▶ **Requisitos da tarefa**
Prossiga com o texto sobre o Brasil no BRICS a partir do ponto em que ele termina.

▶ **Trecho fornecido**
==========
No entanto, essa cooperação favoreceu a inclusão de outros países na reivindicação do seu lugar no sistema multilateral (quando vários países têm poder de decisão), instigados pelo confronto com o poder unilateral dos países centro-europeus e, depois da Segunda Guerra, também contra os EUA.

Até meados da década de 1990 era comum o uso de uma nomenclatura para identificar os países de “primeiro mundo” (desenvolvidos/ricos), de “segundo mundo” (países neutros/bloco socialista) e de “terceiro mundo” (em desenvolvimento/pobres). Isto já indicava o tamanho das desigualdades civis, políticas, econômicas, sociais, ambientais e culturais entre si.

Na primeira década deste século, precisamente em 2006, os ministros das Relações Exteriores do Brasil, Rússia, Índia e China reuniram-se na Organização das Nações Unidas com o propósito de cooperar, no sentido de resolver os problemas comuns de seus países, os mais populosos do mundo.

No ano de 2009, em grande parte graças ao apoio brasileiro, essa reunião passou a ter o grande vulto que a acompanha até os dias atuais. Além da participação de um país latino-americano (Brasil), europeu (Rússia), dois asiáticos (Índia e China), o bloco integrou um país africano em 2010, a África do Sul (South Africa). Assim, formou-se o BRICS.

Dez anos mais tarde, na atualidade temos um quadro muito diferente no que tange à participação do Brasil no BRICS. É possível dizer que o Brasil passou a atuar como um lado B do BRICS a partir de 2019, quando desceu do posto de potência emergente para ser a colocação de país menos competitivo em trabalho, tecnologia e inovação, segundo dados da Confederação Nacional de Indústrias (CNI).

Recentemente, a pandemia de Covid-19 agravou os problemas econômicos e sociais brasileiros. O ataque ideológico de cunho negacionista à ciência, direcionado às instituições públicas e privadas científicas brasileiras, veio acompanhado de redução do financiamento da pesquisa na área da Saúde e extinção de bolsas de pesquisa CNPq e CAPES.
==========
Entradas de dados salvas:
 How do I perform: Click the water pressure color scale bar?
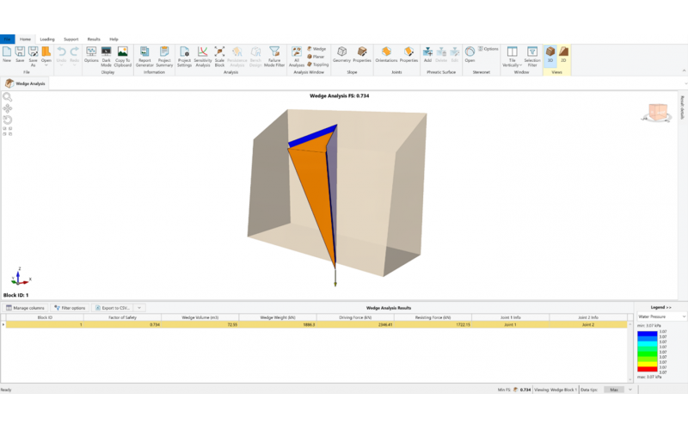[x=645, y=352]
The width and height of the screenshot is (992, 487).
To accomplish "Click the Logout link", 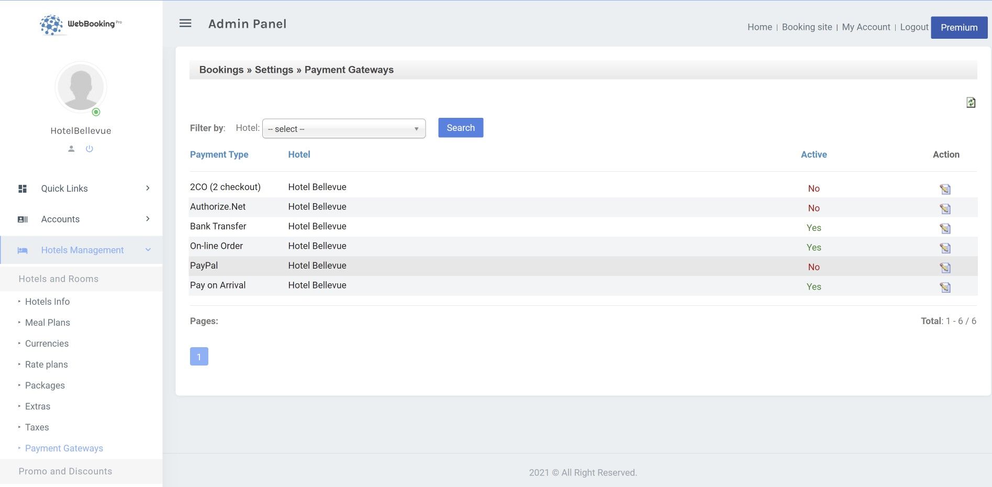I will (914, 27).
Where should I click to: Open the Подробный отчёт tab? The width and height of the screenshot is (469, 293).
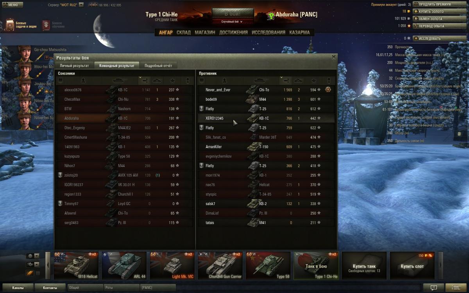coord(158,66)
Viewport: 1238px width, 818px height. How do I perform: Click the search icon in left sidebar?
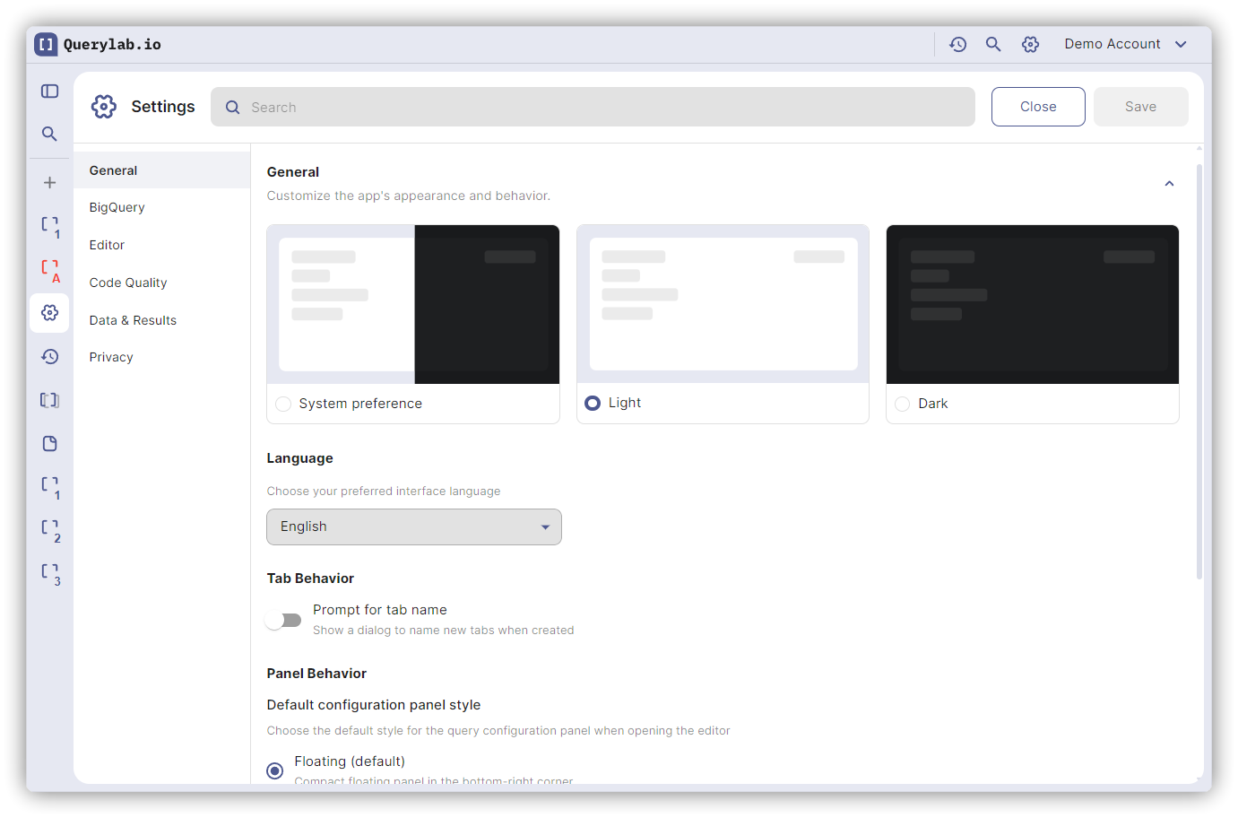click(x=49, y=134)
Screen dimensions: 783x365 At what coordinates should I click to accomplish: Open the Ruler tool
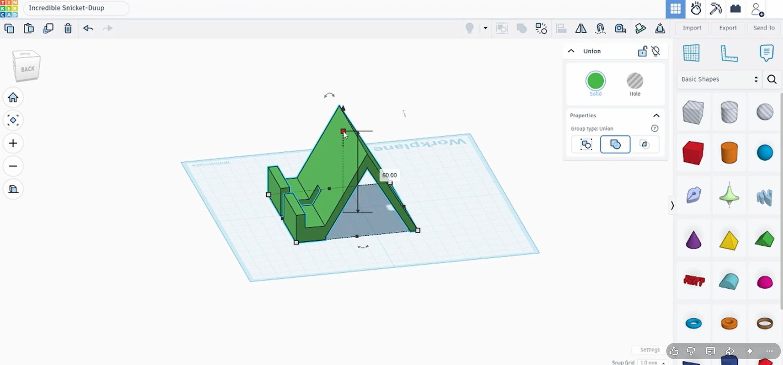point(729,53)
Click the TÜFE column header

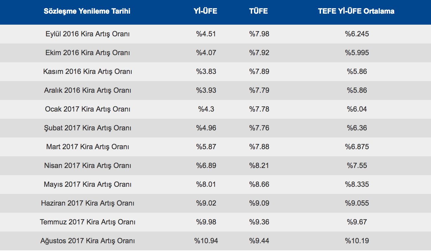pyautogui.click(x=259, y=11)
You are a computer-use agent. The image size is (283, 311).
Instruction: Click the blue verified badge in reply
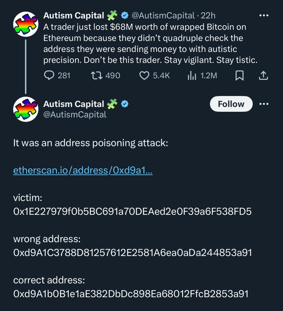pos(125,104)
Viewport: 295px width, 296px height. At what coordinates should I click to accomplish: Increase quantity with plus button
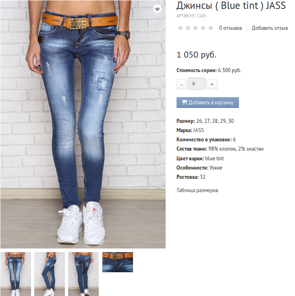tap(212, 84)
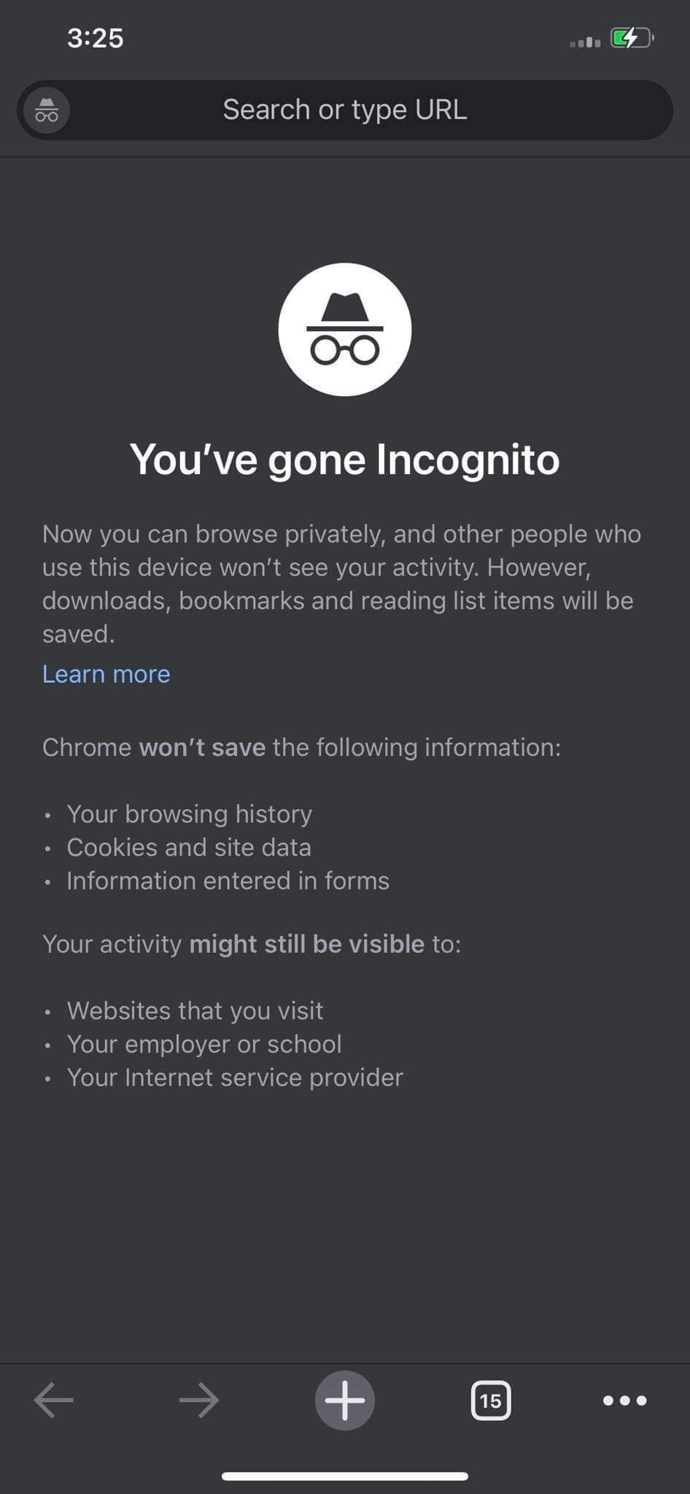Tap the battery charging indicator
690x1494 pixels.
pyautogui.click(x=632, y=39)
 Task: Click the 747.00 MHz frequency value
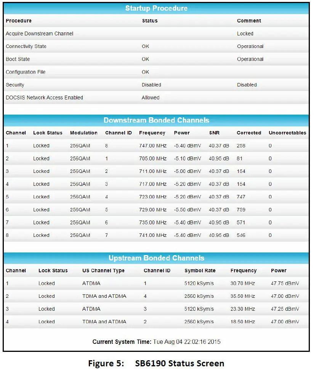coord(152,145)
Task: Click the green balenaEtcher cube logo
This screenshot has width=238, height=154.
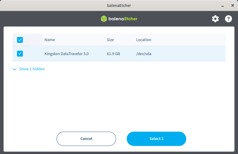Action: [x=104, y=19]
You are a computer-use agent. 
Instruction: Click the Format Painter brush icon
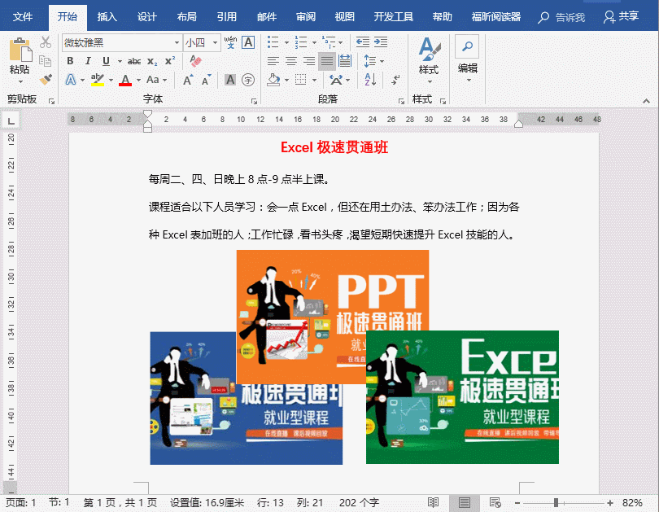tap(46, 80)
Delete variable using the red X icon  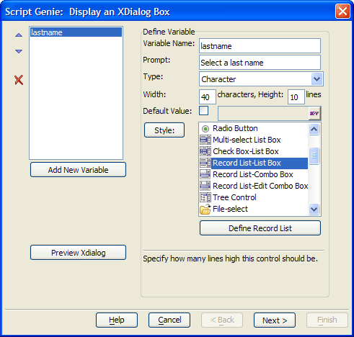19,80
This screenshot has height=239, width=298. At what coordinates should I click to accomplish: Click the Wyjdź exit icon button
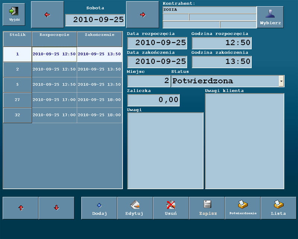(x=14, y=15)
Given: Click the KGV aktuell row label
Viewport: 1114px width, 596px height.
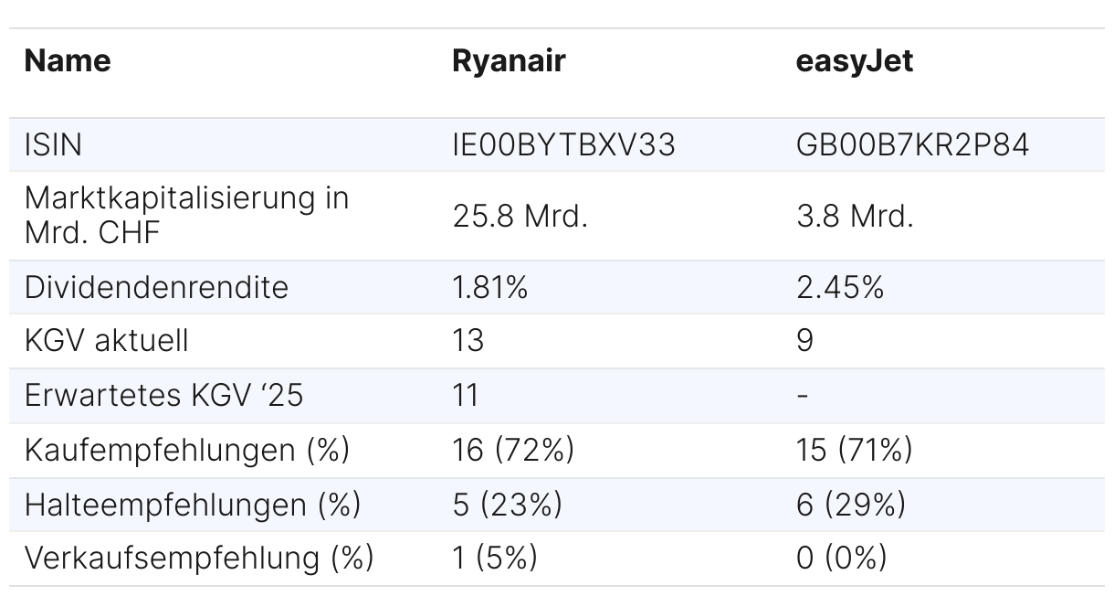Looking at the screenshot, I should [107, 341].
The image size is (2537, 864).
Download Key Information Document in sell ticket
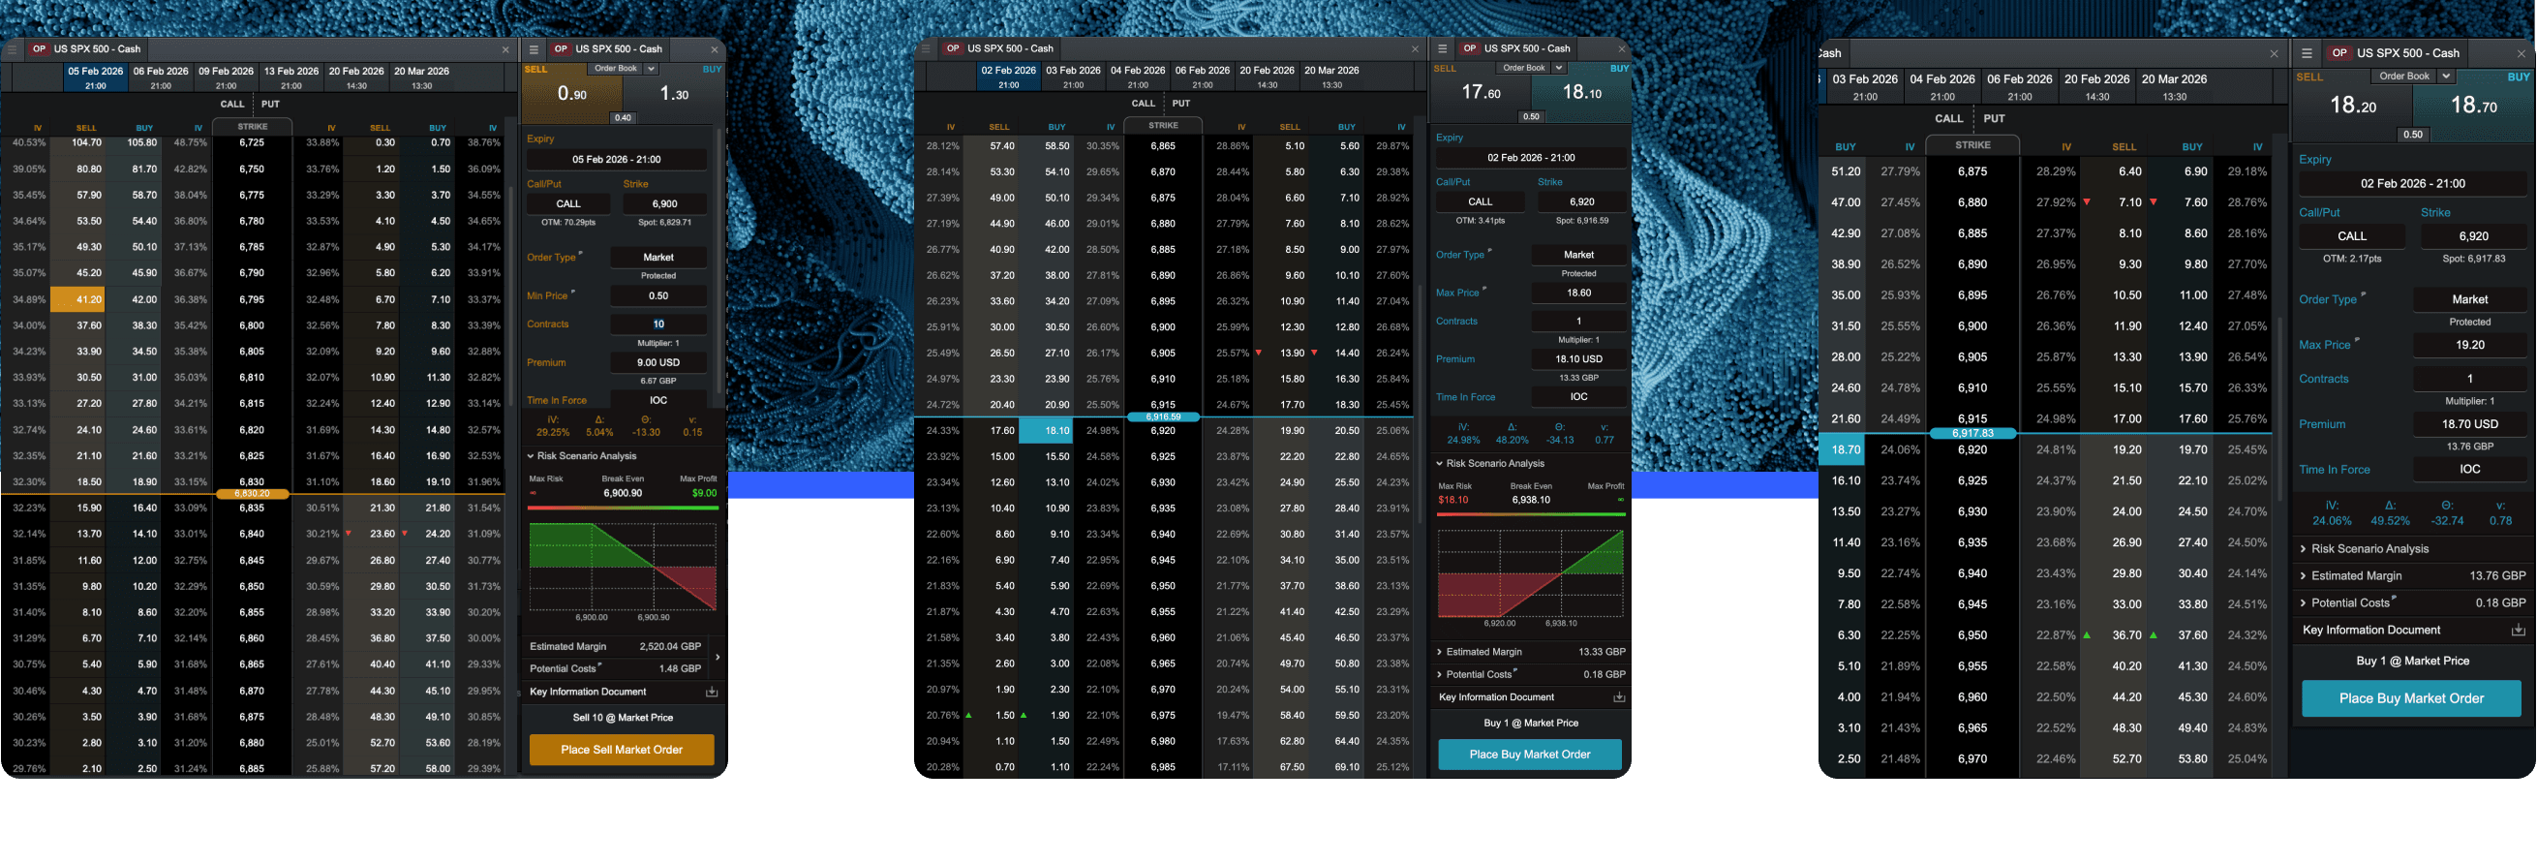[711, 693]
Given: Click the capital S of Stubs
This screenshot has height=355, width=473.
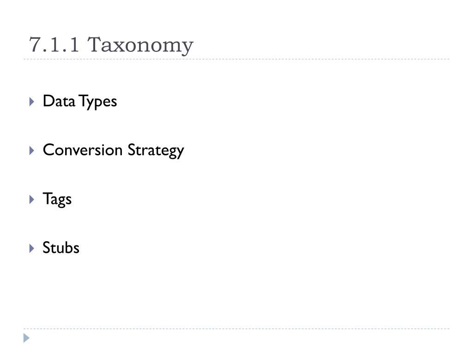Looking at the screenshot, I should click(47, 248).
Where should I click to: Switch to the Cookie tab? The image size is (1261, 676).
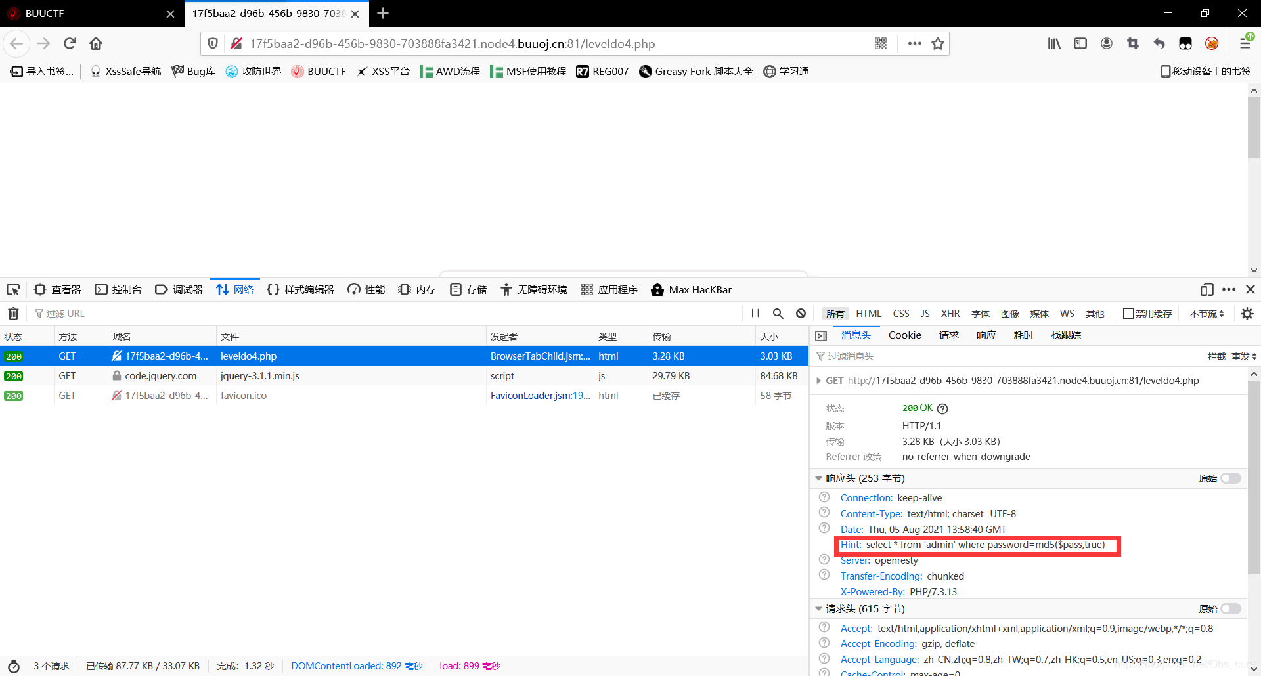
==========
▶ **Resultado do exercício**
Em setembro do ano passado, alguns países ricos começaram a comprar antecipadamente às empresas biofarmacêuticas a quantidade de vacinas já disponíveis, a fim de imunizar a sua população. As pesquisas e o desenvolvimento das vacinas, entretanto, dependem em grande medida da produção que acontece nos países do BRICS.

Em novembro, a 12ª cúpula do BRICS aprovou na Declaração de Moscou que os países trabalhariam em cooperação para a prevenção, contenção e interrupção da transmissão de Covid-19. No entanto, por afinidades ideológicas ao então Presidente dos EUA, Donald Trump, o Brasil já havia sabotado as relações diplomáticas com a China. Por idiossincrasias ideológicas, o país deixou de negociar a tempo com a Índia a compra do imunizante.

O fato é que dentre as vinte vacinas existentes hoje, a China produz pelo menos seis, a Rússia produz duas e a Índia outras duas. De fato, esses três países tornarem-se nações emergentes que desenvolvem seus próprios imunizantes. A África do Sul e o Brasil ainda não criaram sua própria vacina. É de se estranhar a posição do Brasil quanto a isso, pois em 2017 o país era uma referência mundial na pesquisa biofarmacêutica latino-americana com as pesquisas do Instituto Biomanguinhos/Fiocruz e do Instituto Burantã).

Na prática, a decadência do Brasil no BRICS começou em fins 2013, com uma sucessão de fatos políticos que levaram a uma instabilidade econômico-financeira que agora afeta o investimento na ciência. Em 2020 o Brasil investiu R$ 3,7 bilhões em financiamentos à pesquisa científica na saúde. Três anos antes o investimento havia sido de R$ 41,2 bilhões, segundo dados do Ministério da Ciência, Tecnologia e Inovações. Estima-se que em 2021 este patamar esteja ainda mais abaixo, em R$ 2,8 bilhões.

Em resumo, o alinhamento dos países em desenvolvimento/emergentes aparentemente tem se tornado uma realidade, pautada no multilateralismo e na cooperação entre os países do BRICS. Porém, o Brasil andou para trás, demolindo a escada que construía desde 2006. De modo que o Brasil atual é o lado B do BRICS, no pior sentido da expressão.